Nhem doesn't understand why he survived while most prisoners were killed, but eventually he was transferred to a nearby prison, and after a few weeks he escaped into the jungle.

He hopes the tribunal will allow Cambodia to face its past.

"The trial will provide justice for the dead and allow us to think about why there was the genocide," he said. "Every Cambodian was affected by the regime."

Process of healing

A three-year, $56.3 million budget for the tribunal will limit the prosecution. Tribunal spokesman Peter Foster said prosecutors "should be able to try between six and 10 people."

He added that the country is only now dealing with the genocide because the Khmer Rouge destroyed Cambodia's infrastructure and killed most educated citizens. "The first task was to rebuild the country," he said.

Dozens of former Khmer Rouge officials still work in the government while other former leaders were granted political and business concessions to persuade them to stop fighting.

Ieng Sary, the regime's former foreign minister and Pol Pot's brother-in-law, who received a pardon from Cambodia's king in 1996, lives in an opulent Phnom Penh villa surrounded by security guards and barbed wire.

Survivors and activists worry that because most living Khmer Rouge leaders are elderly, many will die before the trial can be finished. Nuon Chea, the most senior surviving leader of the movement, is 78. Pol Pot was never prosecuted and died in 1998.

Because the tribunal is an "extraordinary" court, no Cambodian will be exempt from prosecution, but the "close links between the ruling party and the former Khmer Rouge leaders have made people skeptical of the judges," said Pa Nguon Teang, a journalist at the Cambodian Center for Human Rights.

"The government has made too many concessions already (to former Khmer Rouge officials)," he said.

Foster said donor nations realize that the investigation and trial may have problems. But he added that the process will help heal Cambodia's deep psychological wounds.

"For a long time people didn't want to talk about the Khmer Rouge regime," he said.

Nhem, for one, hopes that he can speak as a witness. "If I can, I will tell my story," he said as he held his 8-month-old grandson. He hopes the act of remembering will bring understanding and healing to the country.

"At last we will know why there was the killing," he said.

Khmer Rouge: A timeline

May 19, 1925: Saloth Sar, later called Pol Pot, born in central Cambodia.

1963: Pol Pot and other Khmer Rouge leaders launch a guerrilla war against the Cambodian government.

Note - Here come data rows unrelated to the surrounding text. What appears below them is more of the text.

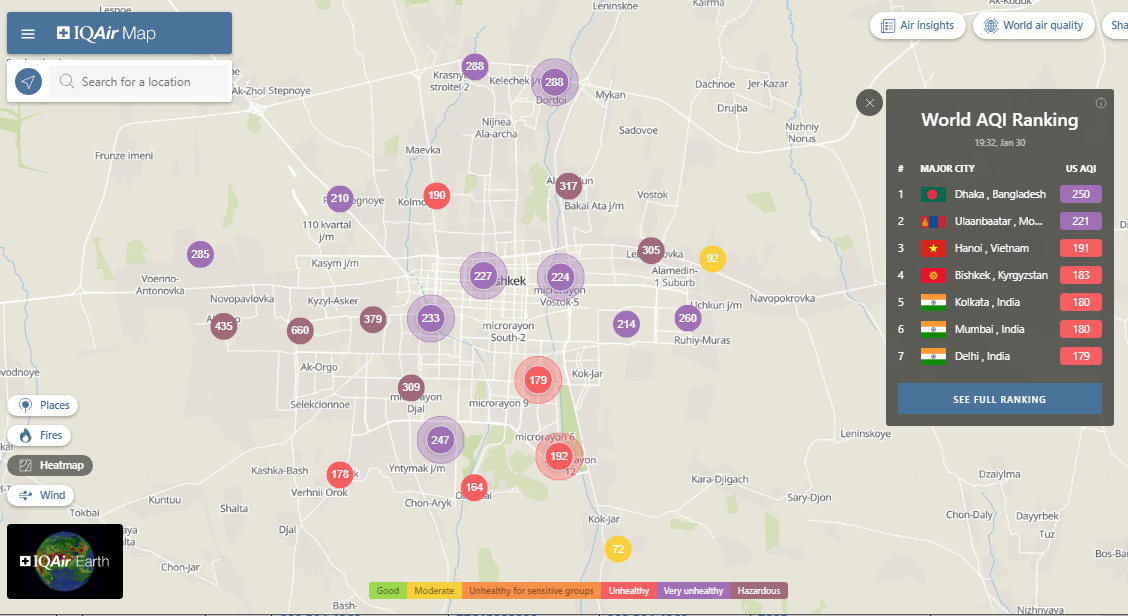Open Air insights tab
Image resolution: width=1128 pixels, height=616 pixels.
(x=917, y=26)
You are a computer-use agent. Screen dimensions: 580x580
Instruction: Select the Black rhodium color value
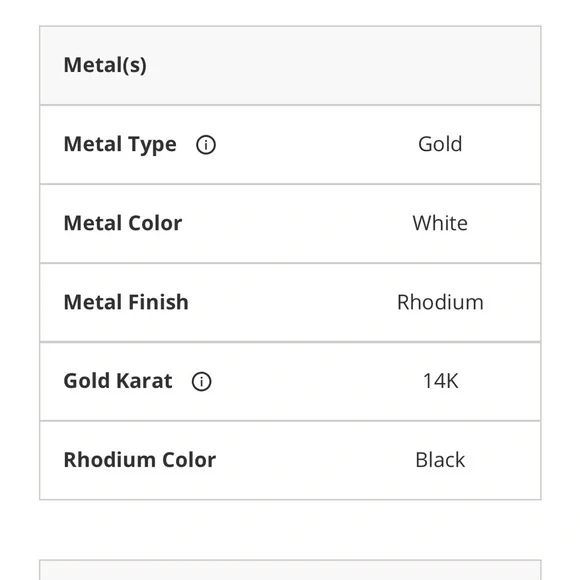(440, 460)
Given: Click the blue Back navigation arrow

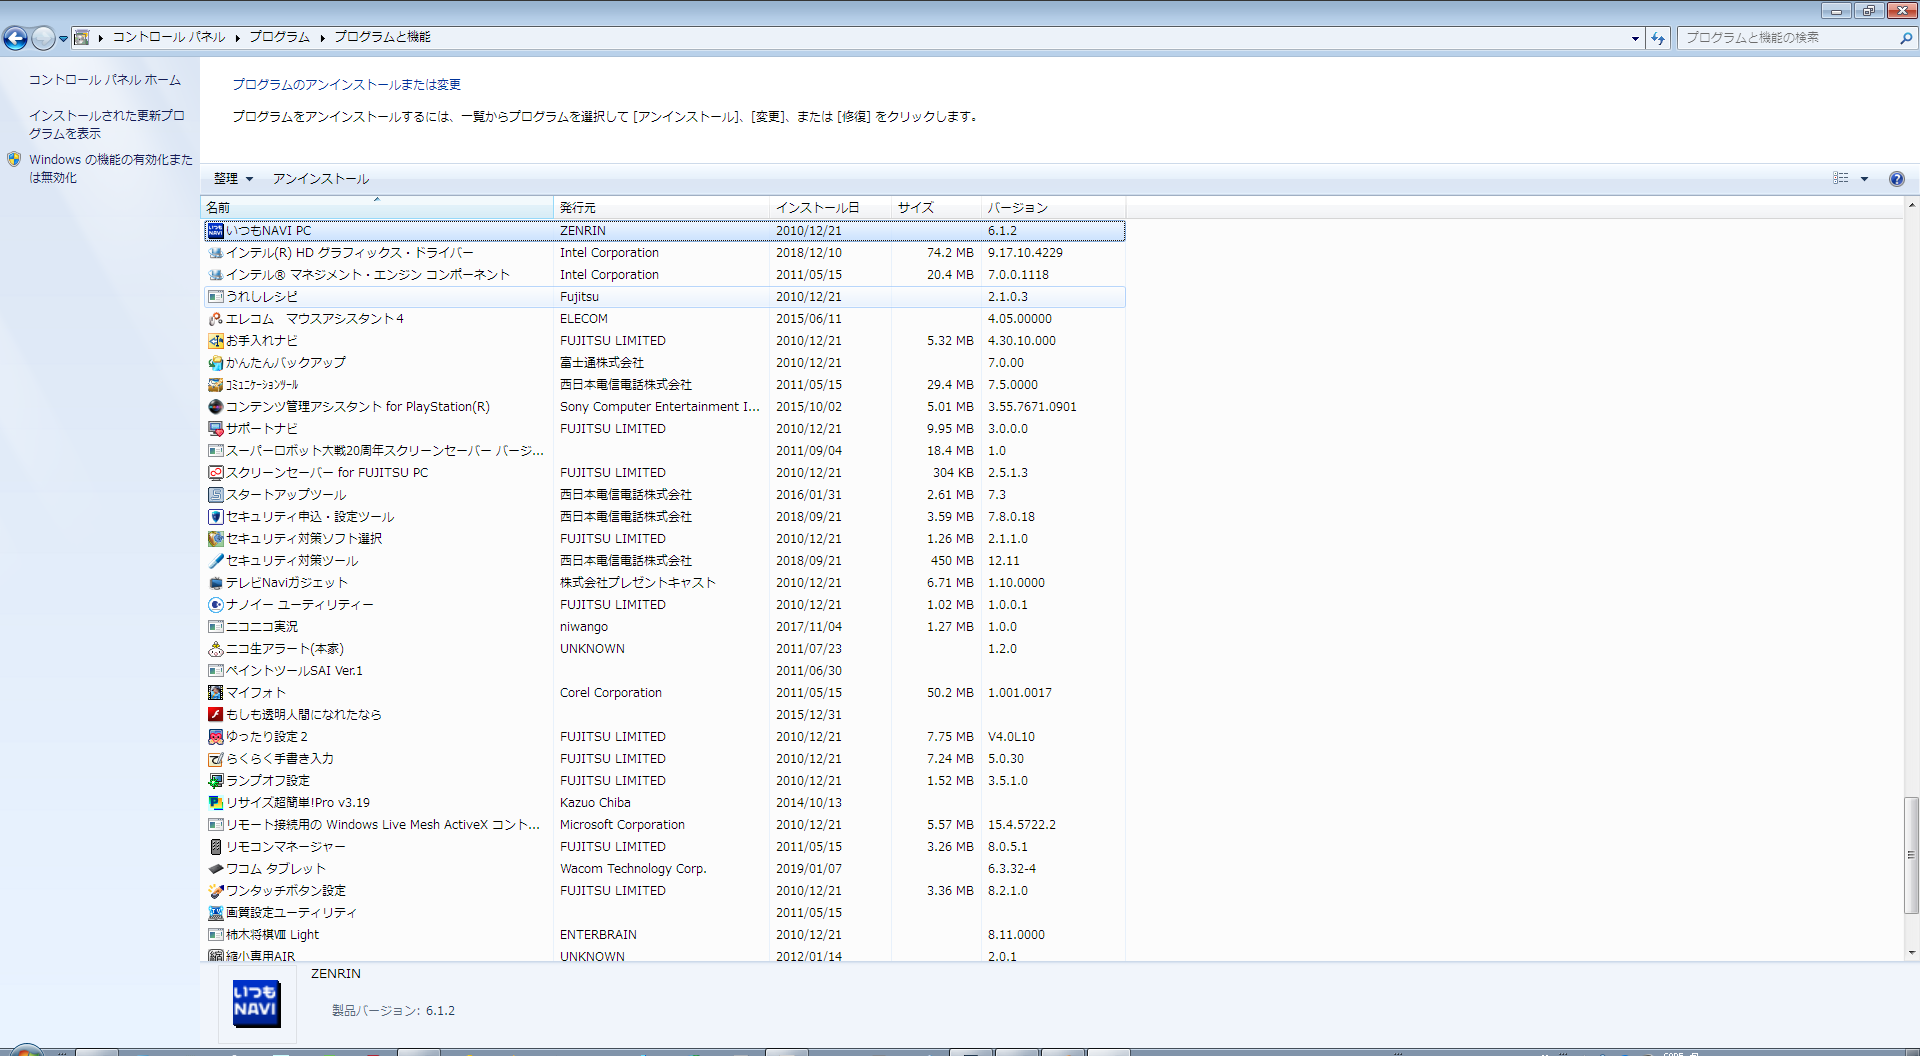Looking at the screenshot, I should [x=16, y=38].
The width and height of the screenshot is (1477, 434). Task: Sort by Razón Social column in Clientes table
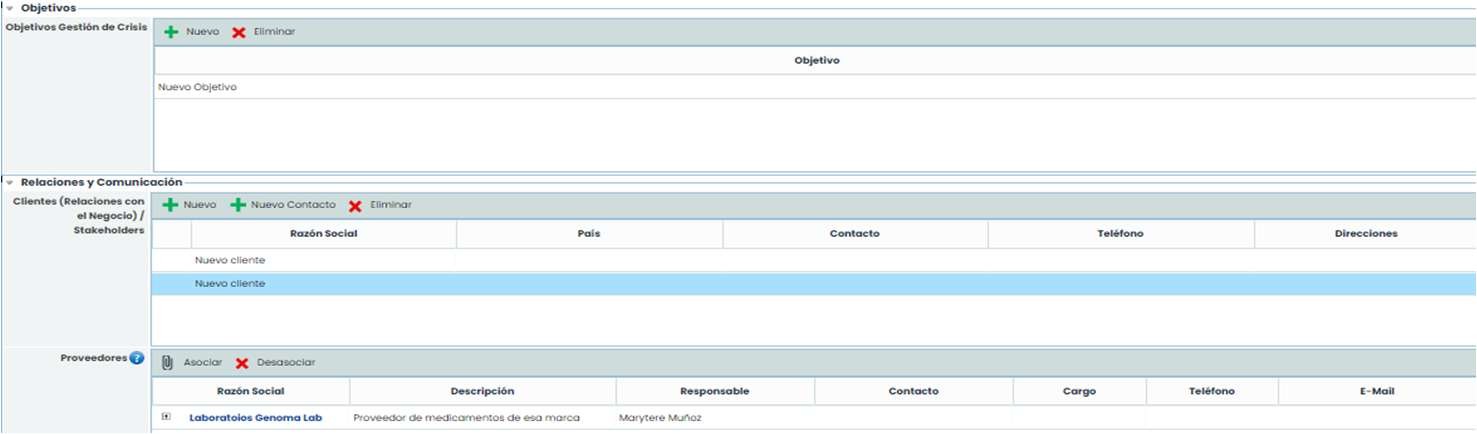323,234
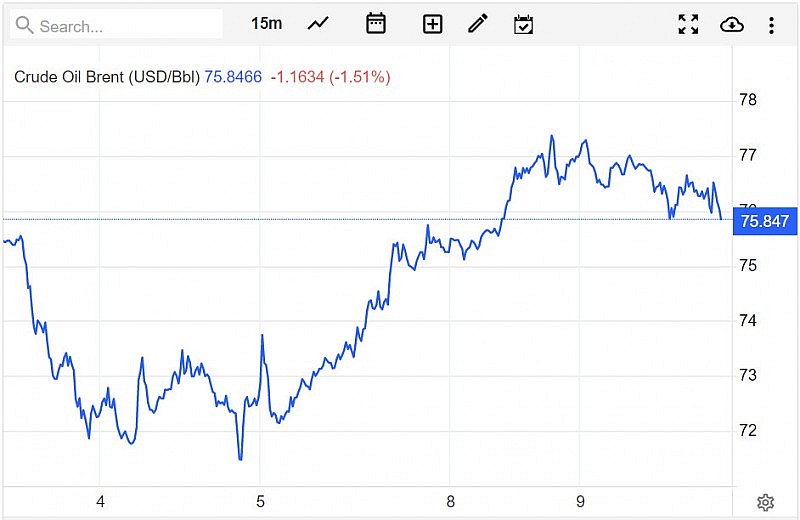800x520 pixels.
Task: Change the chart type line icon
Action: 319,24
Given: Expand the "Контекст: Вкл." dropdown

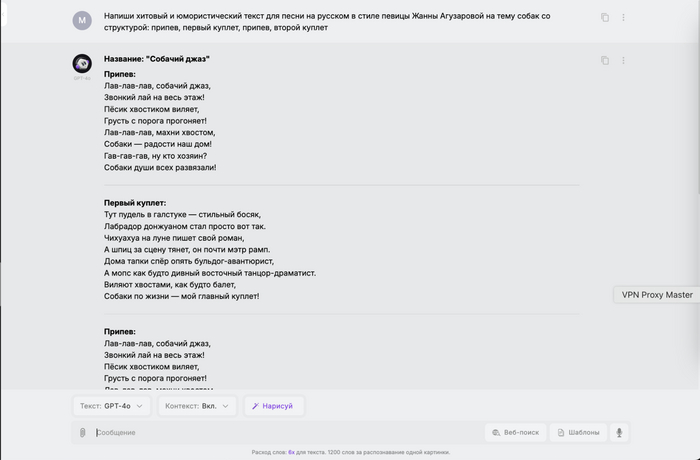Looking at the screenshot, I should coord(199,406).
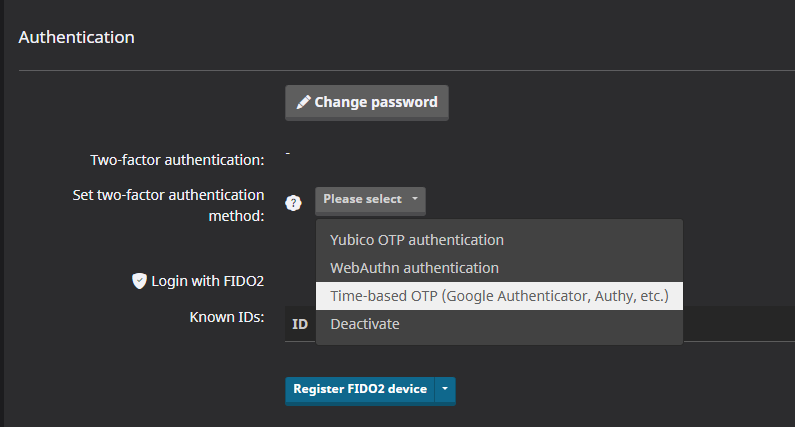Click the question mark help icon
Image resolution: width=795 pixels, height=427 pixels.
click(293, 202)
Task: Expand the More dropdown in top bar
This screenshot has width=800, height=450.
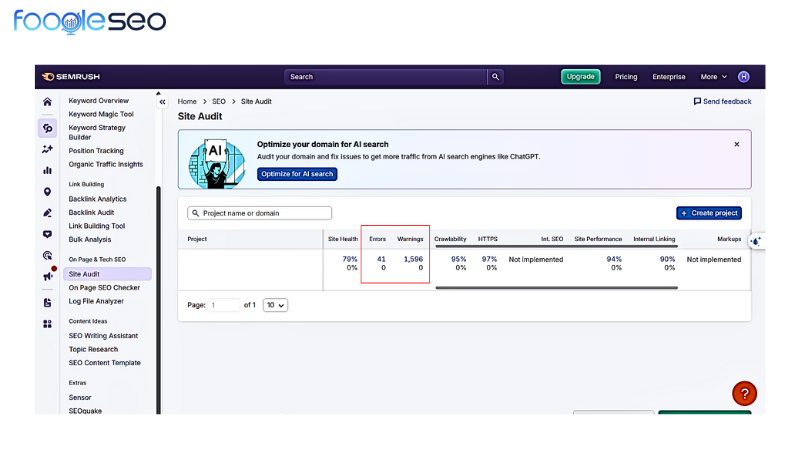Action: click(x=713, y=77)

1969: President Nixon authorizes the secret bombing of Cambodia, which continues until 1973 and kills as many as 250,000.

1970: The Cambodian government is overthrown in a pro-American coup. The North Vietnamese army begins training and arming the Khmer Rouge.

April 17, 1975: The Khmer Rouge seizes Phnom Penh, Cambodia's capital, and begins a series of violent economic and social reforms.

Dec. 25, 1978: Vietnam invades Cambodia and quickly forces the Khmer Rouge to flee.

1989: Vietnam withdraws its forces.

April 15, 1998: Pol Pot dies in his jungle retreat.

June 6, 2003: The United Nations and Cambodia sign an agreement to bring former Khmer Rouge leaders to trial for genocide.

May 7, 2006: The Cambodian government announces officers to investigate and try Khmer Rouge leaders for genocide.

Sources: 'A History of Cambodia' by David Chandler; 'Lonely Planet Cambodia' guidebook.

1 comment:

Anonymous said...

God please help!, Khmer people need this trial to come true and judge those who responsible for this genocide. These Khmer Rouge barbarian can not continue to live freely like this and enjoy their senior life living free,luxury and safeguard like nothing happened.